For Marlins fans, the last few days have been like a dream. Not the one with Jessica Alba, but certainly the baseball equivalent: after years of trading away its best talent to survive on uneven young Bonifacian talent, the Fish opened their wallets and Actually Retained Good Players Like a Normal Team -- to the tune of $26 million in shiny new salary dollars for 2010.
Of course, they had to be strong-armed into it by a veiled accusation of misappropriated shared revenues by MLB, but Josh Johnson was awarded a four-year, $39 million contract -- the richest ever awarded a Marlins pitcher -- and third baseman Jorge Cantu, reliever/baby bird Leo Nuñez, and second baseman Dan Uggla got one-year deals for $6, $2, and $7.8 million respectively.
As such, you might think our long regional nightmare is over.

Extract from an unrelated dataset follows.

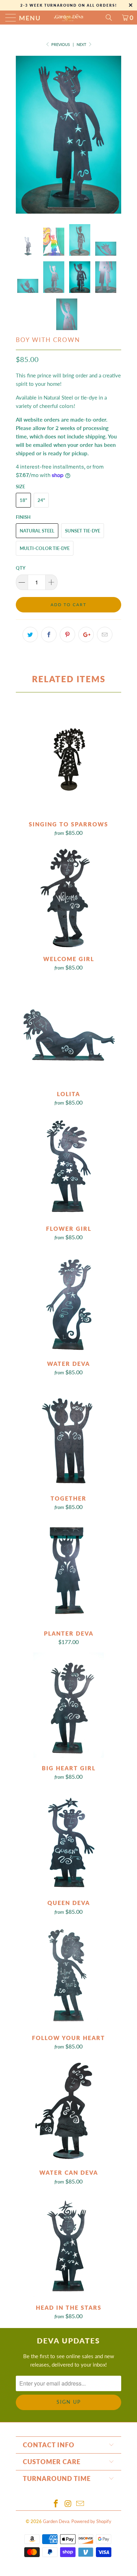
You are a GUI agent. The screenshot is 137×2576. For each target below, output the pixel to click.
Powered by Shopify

You would probably be wrong.
Knowing what we know about the Jeffrey Loria regime, what are the odds Johnson is traded before the bulk of his escalating contract is due? With $3.75 million due in 2010, $7.75 million in 2011, and $13.75 million each in 2012 and 2013, it's hard to picture the soon-to-be Miami Marlins actually cutting that check. Really, really hard.
They've been shopping Uggla, even while doing his deal, and while he will likely stay through the non-waiver trade deadline he'll probably be traded if the Marlins aren't in contention.
The trouble is, Marlins brass can justify -- to a point -- their miserly ways. Sports Illustrated's Tom Verducci ran the numbers, and found that with the lowest payroll in baseball, the Marlins were by far the most efficient. They had the lowest cost per win, placed 11th in "Achievement Points," and came out overall with an efficiency rating that topped baseball and the second place team by 50%.
The Mets, for example, spent $737.5 million more than the Marlins did for the decade and only garnered 4 more wins.
The Fish's numbers were buouyed by their one World Series title, the only time they hit the postseason. While its not the fans' choice to head to the series once a decade and flail the rest, the management seems perfectly content.
So as much as we wish it was time to kill the fatted calf (so to speak) and go crazy with joy, this feels like a slight bump with strings more than it does any permanent change of philosophy.